中村ギター教室内のレッスン内容や、イベント、また、音楽の雑学などを書いていきます。

ポリフェモ



12個の半音が出揃う

 譜面の方をもう少し詳しく見て行きます(もう一度楽譜の方を載せておきます)。冒頭の2小節をよく見ると、12個の半音がきっちりと重複なしに出揃います。シェーンヴェルクの「12音技法」では、まずこのように12個半音をすべて用いた(重複なしに)音列=セリーを提示し、その後は、それを反転させたり、拡大、縮小させたり、移調したりなどして組み合わせてて曲を構成してゆきます。



無調ではあるが12音技法ではない

 確かにこの曲の冒頭では、12音技法と同様に12個の半音を提示しているのですが、その後は12音技法的な方法はとっていません。無調ではありますが、12音技法の曲ではありません。そういった意味では「折衷的」と言えるのかも知れません。



無調であっても主音はある

 この楽章では、最初と最後は同じ和音(厳密な意味で”和音”と言えるかどうかはわかりませんが)になっています。無調とは言っても12個の半音をすべて対等に扱っているわけではなく、「ミ」の音には”主音”的な役割が与えられています。これは第4楽章の最後の低音も「ミ」になっていて、これは全楽章を通じて言えるようです。

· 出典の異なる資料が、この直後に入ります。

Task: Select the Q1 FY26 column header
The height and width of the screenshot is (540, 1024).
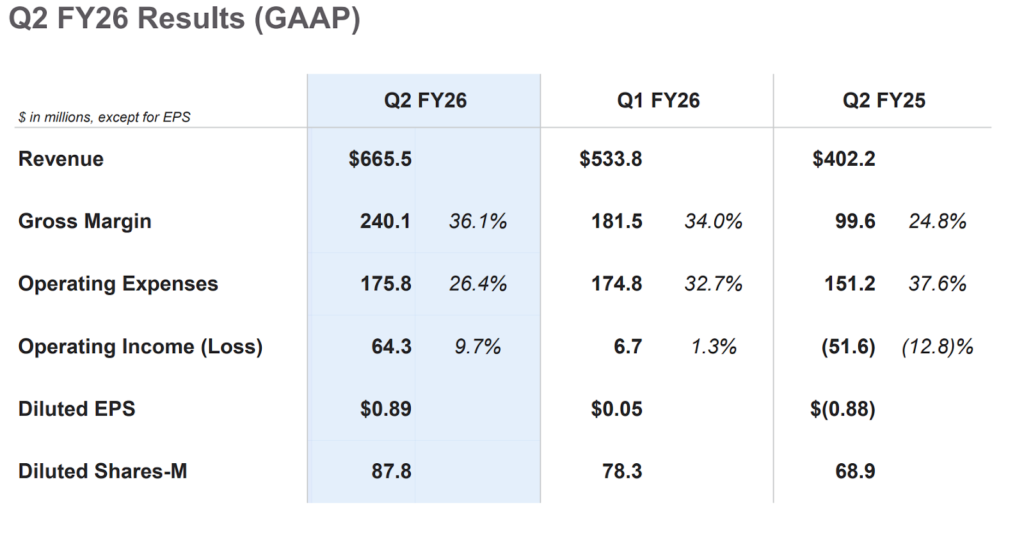Action: pos(658,100)

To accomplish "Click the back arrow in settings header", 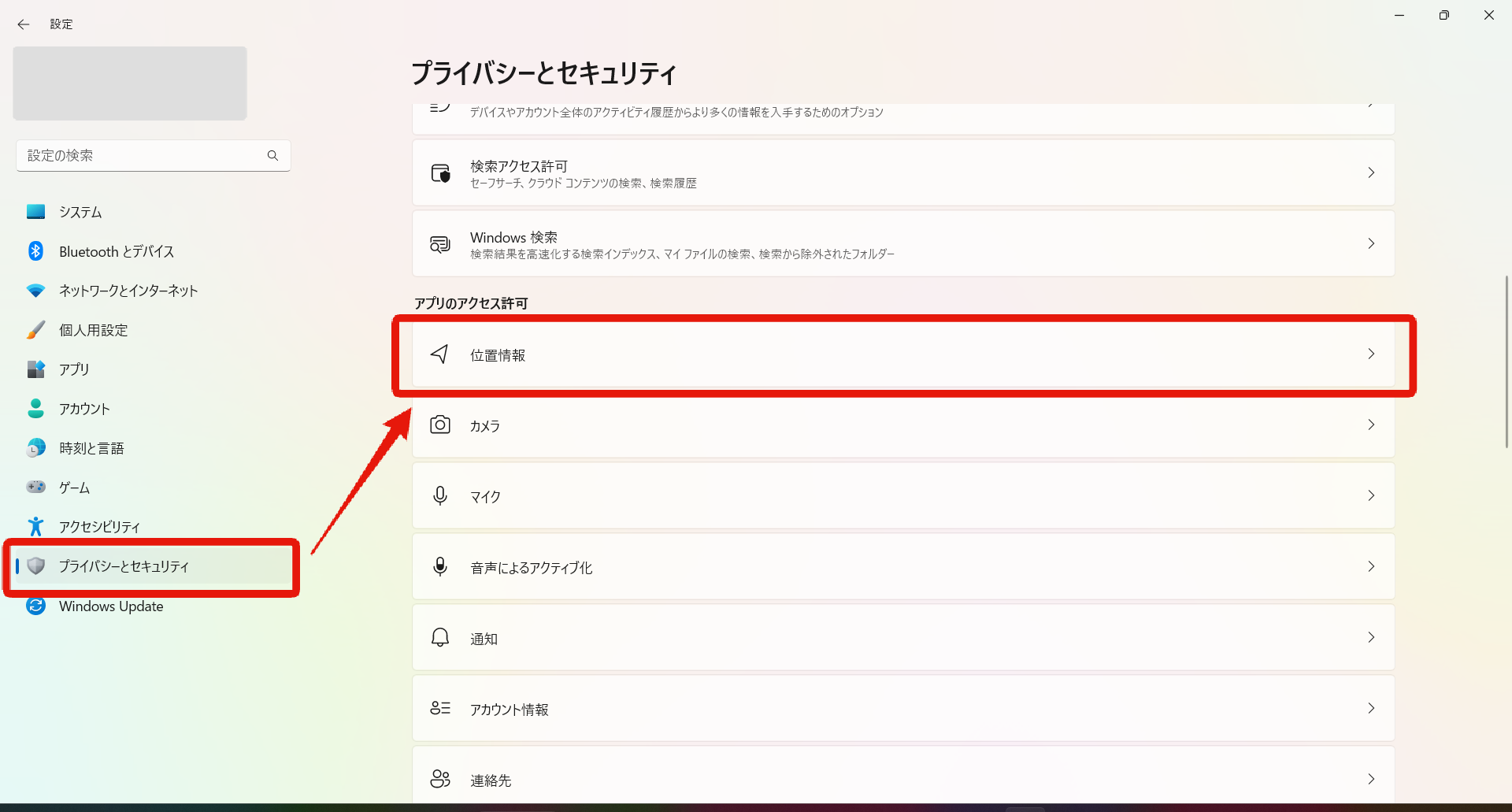I will click(24, 24).
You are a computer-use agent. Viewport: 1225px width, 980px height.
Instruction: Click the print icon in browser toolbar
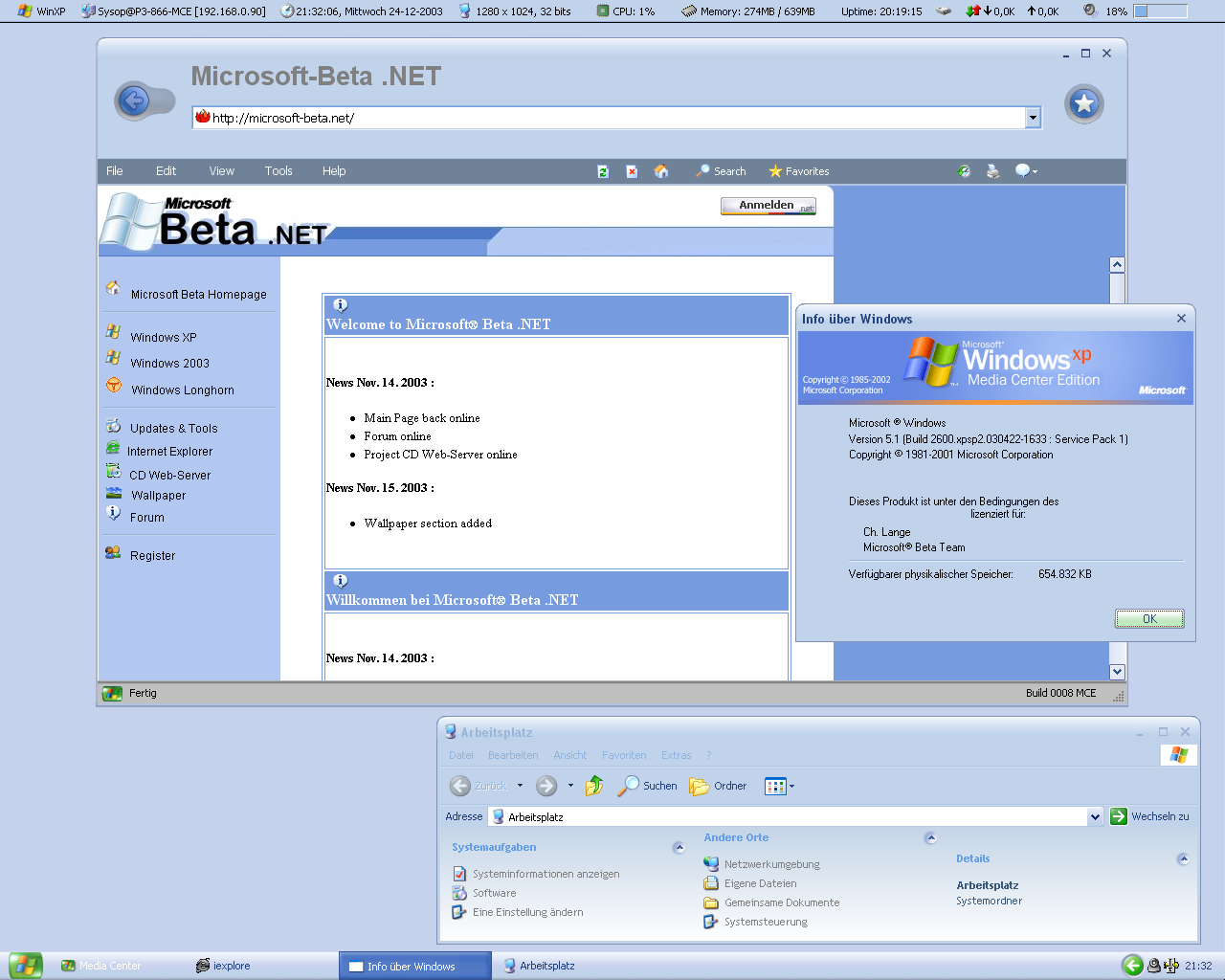coord(992,171)
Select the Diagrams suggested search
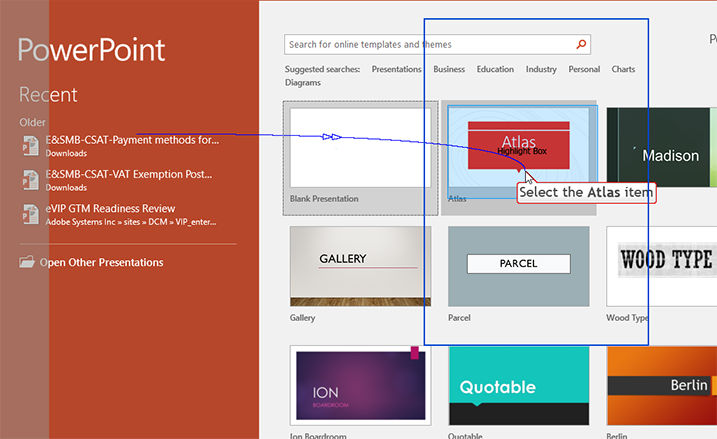This screenshot has height=439, width=717. click(x=303, y=83)
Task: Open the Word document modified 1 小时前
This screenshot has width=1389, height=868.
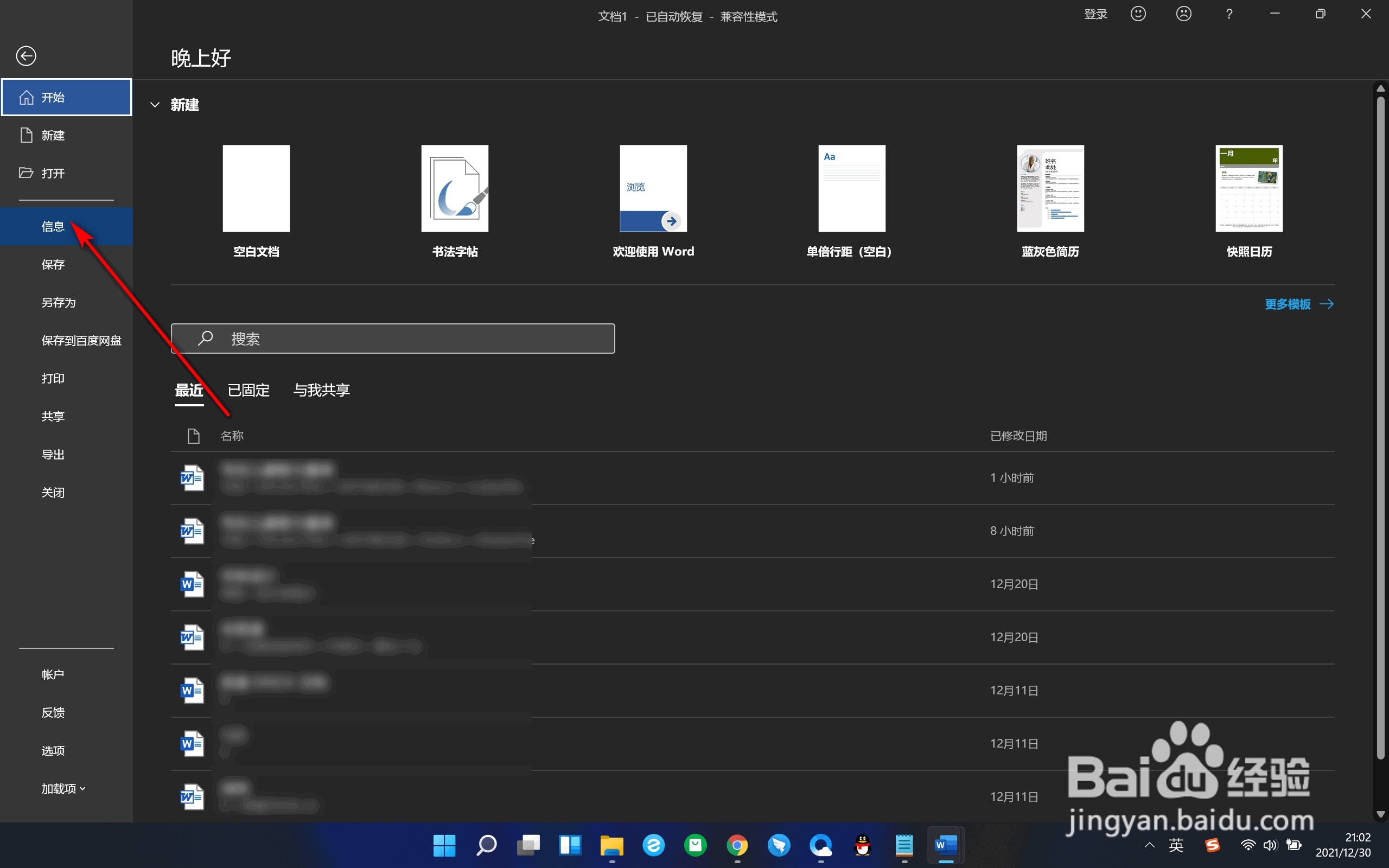Action: pyautogui.click(x=752, y=477)
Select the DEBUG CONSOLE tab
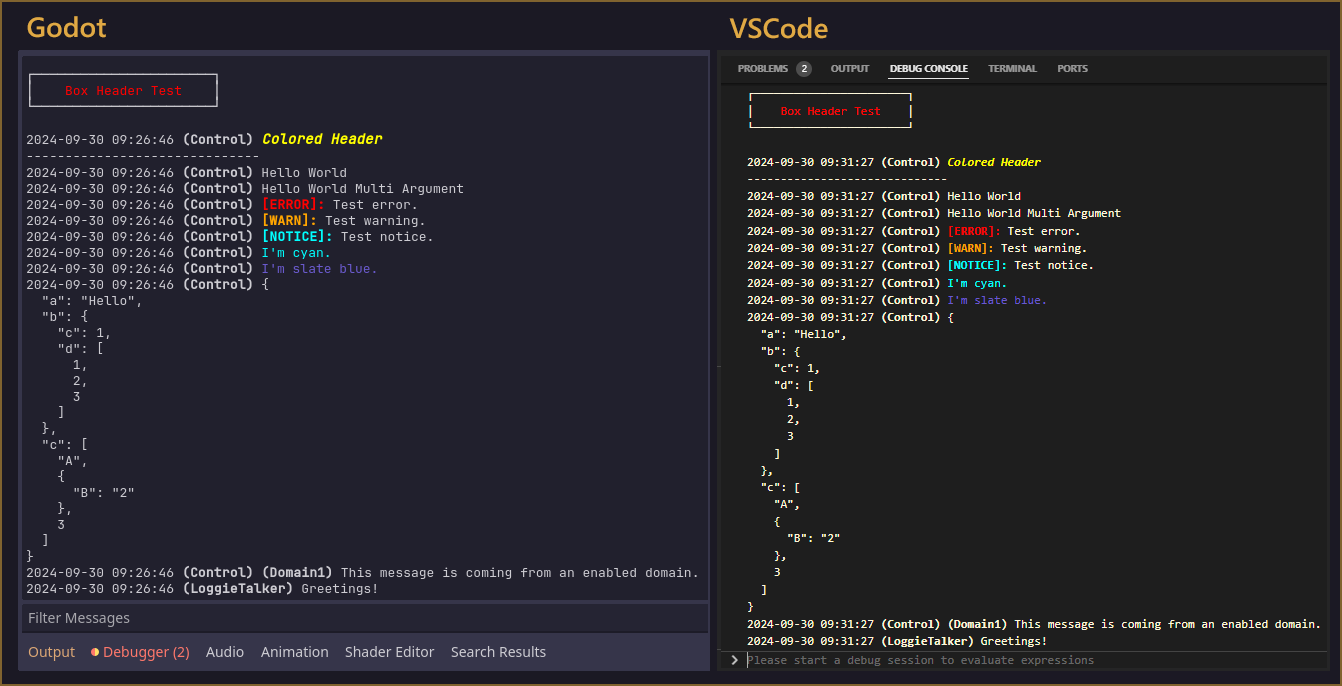Viewport: 1342px width, 686px height. coord(929,69)
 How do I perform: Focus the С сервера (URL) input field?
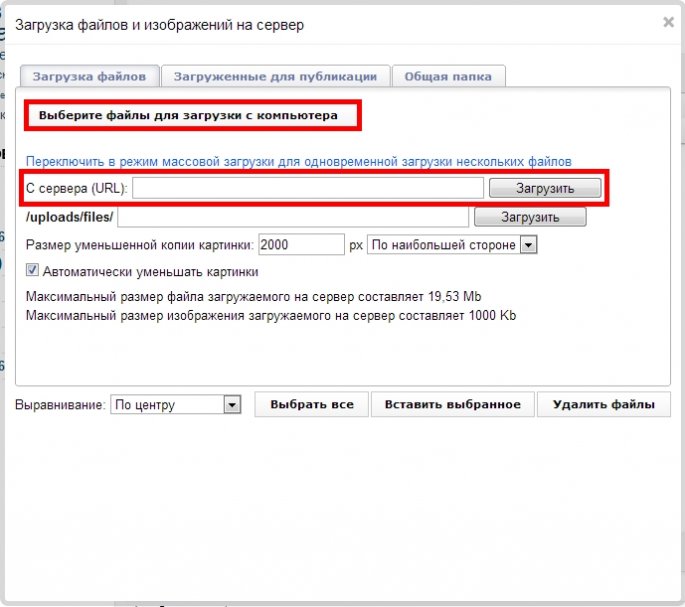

 特にこの楽章では、最後の和音の直前の和音(下から2段目)の低音は「シ」になっていて(ほとんど属和音)、古典的な主音、属音、つまり5度関係が成り立っています。この曲は無調で、12音技法的な要素もありますが、同時に完全に古典的な要素を排除したものではないようです。


ソ#は和音らしさ? 人間味?

 もちろん一般的な協和音的な響きは避けられていて、例えば最初の和音(ミ、ソ#、ファ、シ♭)では、ミ-シ♭、ミ-ファと減5度、短2度といった不協和音程が組み合わされています。一方、ソ#はミに対して長3度で、古典的な協和音程になり、こうした無調の曲には合わないような気がしますが、和音らしさを出すためにあえて付け加えているのでしょう。空虚な不協和音程だけでは音楽にならないと考えたのでしょうか、確かにこの音があるために、不協和音ながら、ちょっと温かみというか、人間ぽさみたのが感じられます。



でもやはり覚えにくい

 とはいっても、このような無調的な曲だと、やはり音程関係は聴き取りにくい(私を含め、大部分の人はそうなのではないかと思います)。またこの楽章は、様々の長さの音符で書かれ、一定の”刻み”が感じにくいようになっています。結果的に聴く側の人も、普通の曲のようにメロディとか、リズムとかで音楽を感じ取りにくくなっています。



1音1音の響きは古典的な曲より重要

 つまり聴く側にとっては音どうしの関連性が感じ取りにくく、1音1音がばらばらな感じに近くなります。別な言い方をすれば1音1音の独立性や、存在感が高いとも言えます。ということは1音1音の、音色、強弱など、音程やリズム以外の要素がたいへん重要になり、一般的な曲に比べれば、いっそう演奏者の音色や音量の幅、あるいはそれらをコントロールする感性などが要求されことになるでしょう。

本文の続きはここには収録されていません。